Segment Start: Dataset content

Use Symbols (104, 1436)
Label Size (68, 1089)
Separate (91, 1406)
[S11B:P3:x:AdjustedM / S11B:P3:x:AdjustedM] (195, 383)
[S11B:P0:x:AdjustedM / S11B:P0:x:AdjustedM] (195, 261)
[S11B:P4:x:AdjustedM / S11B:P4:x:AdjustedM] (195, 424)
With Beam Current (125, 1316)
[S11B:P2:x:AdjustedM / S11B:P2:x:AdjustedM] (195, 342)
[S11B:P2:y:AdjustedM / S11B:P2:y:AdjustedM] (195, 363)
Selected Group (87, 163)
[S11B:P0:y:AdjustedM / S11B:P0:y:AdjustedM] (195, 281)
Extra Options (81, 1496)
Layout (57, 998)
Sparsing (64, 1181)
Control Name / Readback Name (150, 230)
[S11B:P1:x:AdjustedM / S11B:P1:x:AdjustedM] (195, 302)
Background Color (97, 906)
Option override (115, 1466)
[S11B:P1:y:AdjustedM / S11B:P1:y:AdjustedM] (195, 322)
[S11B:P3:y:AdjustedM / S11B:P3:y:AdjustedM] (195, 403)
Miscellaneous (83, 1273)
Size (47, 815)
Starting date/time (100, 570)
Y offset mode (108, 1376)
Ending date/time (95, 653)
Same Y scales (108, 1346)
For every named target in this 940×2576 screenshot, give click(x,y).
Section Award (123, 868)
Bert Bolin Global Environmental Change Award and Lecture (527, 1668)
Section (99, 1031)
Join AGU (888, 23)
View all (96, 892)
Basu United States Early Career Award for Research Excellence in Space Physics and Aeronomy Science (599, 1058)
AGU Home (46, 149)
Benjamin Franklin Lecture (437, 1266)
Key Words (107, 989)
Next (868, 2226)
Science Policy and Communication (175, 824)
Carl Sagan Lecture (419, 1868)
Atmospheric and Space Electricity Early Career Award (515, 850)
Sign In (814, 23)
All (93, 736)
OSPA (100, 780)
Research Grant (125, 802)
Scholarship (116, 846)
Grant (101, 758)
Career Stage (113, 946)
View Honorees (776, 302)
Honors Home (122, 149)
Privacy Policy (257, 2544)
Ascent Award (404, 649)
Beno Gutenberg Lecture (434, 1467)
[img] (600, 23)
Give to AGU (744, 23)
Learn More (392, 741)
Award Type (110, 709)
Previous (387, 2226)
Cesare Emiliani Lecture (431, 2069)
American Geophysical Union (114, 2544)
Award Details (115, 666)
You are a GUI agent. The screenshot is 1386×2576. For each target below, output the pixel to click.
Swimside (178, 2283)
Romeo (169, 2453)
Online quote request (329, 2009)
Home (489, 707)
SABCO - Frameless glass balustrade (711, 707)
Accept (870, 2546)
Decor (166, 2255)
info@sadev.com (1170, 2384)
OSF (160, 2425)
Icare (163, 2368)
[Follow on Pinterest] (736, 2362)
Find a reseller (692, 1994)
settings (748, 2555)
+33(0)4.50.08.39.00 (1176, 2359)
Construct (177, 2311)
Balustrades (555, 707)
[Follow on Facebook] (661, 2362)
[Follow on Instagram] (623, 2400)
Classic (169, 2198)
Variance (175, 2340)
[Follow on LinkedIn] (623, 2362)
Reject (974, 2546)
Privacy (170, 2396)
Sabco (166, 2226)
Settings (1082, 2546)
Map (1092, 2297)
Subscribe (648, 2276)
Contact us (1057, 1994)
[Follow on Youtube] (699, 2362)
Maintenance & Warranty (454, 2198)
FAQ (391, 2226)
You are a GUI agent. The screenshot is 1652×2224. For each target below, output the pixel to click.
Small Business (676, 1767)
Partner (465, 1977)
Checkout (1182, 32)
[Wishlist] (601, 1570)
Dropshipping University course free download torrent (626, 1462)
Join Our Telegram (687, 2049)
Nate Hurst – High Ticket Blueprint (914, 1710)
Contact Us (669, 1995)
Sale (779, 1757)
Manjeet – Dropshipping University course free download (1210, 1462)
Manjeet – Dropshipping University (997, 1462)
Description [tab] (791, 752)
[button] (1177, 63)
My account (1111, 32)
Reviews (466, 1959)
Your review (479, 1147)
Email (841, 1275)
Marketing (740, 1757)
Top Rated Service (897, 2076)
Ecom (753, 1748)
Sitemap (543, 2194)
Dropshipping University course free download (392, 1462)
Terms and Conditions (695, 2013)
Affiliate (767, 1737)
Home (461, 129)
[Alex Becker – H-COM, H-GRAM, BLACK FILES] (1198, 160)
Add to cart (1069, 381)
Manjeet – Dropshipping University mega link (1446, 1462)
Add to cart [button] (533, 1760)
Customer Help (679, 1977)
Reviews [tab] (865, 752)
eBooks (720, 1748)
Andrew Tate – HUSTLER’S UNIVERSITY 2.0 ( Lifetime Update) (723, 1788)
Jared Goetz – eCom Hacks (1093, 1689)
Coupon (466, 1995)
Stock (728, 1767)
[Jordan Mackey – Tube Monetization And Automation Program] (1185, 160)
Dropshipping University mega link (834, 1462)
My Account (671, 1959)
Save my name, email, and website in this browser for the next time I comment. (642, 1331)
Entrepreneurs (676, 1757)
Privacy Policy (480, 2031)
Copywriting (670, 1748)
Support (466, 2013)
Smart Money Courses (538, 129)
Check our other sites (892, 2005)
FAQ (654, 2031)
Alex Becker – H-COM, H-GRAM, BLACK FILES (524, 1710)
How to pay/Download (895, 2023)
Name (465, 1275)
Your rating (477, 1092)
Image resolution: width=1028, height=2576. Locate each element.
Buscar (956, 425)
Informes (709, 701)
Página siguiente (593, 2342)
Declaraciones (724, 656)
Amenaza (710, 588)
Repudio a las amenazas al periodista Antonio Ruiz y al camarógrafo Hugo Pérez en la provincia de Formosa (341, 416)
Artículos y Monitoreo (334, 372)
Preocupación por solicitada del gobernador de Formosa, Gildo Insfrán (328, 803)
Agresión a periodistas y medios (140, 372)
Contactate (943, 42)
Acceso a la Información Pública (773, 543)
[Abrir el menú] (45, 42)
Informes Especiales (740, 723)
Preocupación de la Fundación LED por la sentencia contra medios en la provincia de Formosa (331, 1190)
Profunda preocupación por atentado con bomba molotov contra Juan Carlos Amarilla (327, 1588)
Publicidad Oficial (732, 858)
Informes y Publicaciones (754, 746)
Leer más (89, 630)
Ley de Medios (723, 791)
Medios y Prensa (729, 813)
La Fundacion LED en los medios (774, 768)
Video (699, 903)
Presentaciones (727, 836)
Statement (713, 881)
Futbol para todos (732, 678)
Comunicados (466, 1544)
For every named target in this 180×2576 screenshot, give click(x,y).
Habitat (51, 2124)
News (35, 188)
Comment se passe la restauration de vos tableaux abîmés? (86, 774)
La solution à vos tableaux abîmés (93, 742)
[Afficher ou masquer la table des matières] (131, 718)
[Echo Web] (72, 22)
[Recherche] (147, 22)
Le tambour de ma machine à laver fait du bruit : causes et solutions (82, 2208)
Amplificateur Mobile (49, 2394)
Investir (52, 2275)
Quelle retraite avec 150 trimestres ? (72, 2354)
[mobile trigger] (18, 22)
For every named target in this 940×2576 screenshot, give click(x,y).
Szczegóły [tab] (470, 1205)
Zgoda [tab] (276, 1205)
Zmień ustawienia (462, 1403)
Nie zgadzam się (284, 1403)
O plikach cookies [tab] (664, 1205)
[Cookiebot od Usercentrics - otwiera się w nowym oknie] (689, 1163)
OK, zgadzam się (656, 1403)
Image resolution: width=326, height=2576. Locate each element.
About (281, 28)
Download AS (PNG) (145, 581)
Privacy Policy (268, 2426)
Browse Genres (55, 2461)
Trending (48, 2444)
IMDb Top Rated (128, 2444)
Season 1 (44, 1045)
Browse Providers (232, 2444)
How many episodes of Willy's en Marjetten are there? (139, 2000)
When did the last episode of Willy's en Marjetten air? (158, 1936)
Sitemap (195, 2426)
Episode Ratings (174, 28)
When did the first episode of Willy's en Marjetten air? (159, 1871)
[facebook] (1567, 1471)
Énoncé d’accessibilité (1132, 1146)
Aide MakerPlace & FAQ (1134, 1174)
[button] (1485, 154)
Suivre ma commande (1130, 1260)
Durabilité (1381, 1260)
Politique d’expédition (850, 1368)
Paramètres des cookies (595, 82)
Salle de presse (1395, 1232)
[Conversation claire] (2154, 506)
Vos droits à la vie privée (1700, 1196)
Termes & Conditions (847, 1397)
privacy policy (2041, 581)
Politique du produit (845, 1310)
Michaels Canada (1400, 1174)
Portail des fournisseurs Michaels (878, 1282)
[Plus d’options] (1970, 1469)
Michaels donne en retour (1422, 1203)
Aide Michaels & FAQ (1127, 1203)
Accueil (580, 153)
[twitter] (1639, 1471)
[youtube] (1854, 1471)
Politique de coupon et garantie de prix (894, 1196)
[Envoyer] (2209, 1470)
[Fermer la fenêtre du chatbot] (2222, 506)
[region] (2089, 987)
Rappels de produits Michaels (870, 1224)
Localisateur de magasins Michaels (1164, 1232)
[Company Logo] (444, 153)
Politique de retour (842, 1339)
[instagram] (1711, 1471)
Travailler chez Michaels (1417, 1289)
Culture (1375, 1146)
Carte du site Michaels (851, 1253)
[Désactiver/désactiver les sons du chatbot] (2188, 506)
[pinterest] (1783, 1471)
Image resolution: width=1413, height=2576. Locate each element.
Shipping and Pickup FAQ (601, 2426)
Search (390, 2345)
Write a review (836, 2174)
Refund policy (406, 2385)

Segment End: Dataset content

_Task directions_: The answer is the lines above between the line holding "Description [tab] (791, 752)" and the line holding "My Account (671, 1959)", inclusive, each written out exactly, and no others.

_Written reply_:
Description [tab] (791, 752)
[button] (1177, 63)
My account (1111, 32)
Reviews (466, 1959)
Your review (479, 1147)
Email (841, 1275)
Marketing (740, 1757)
Top Rated Service (897, 2076)
Ecom (753, 1748)
Sitemap (543, 2194)
Dropshipping University course free download (392, 1462)
Terms and Conditions (695, 2013)
Affiliate (767, 1737)
Home (461, 129)
[Alex Becker – H-COM, H-GRAM, BLACK FILES] (1198, 160)
Add to cart (1069, 381)
Manjeet – Dropshipping University mega link (1446, 1462)
Add to cart [button] (533, 1760)
Customer Help (679, 1977)
Reviews [tab] (865, 752)
eBooks (720, 1748)
Andrew Tate – HUSTLER’S UNIVERSITY 2.0 ( Lifetime Update) (723, 1788)
Jared Goetz – eCom Hacks (1093, 1689)
Coupon (466, 1995)
Stock (728, 1767)
[Jordan Mackey – Tube Monetization And Automation Program] (1185, 160)
Dropshipping University mega link (834, 1462)
My Account (671, 1959)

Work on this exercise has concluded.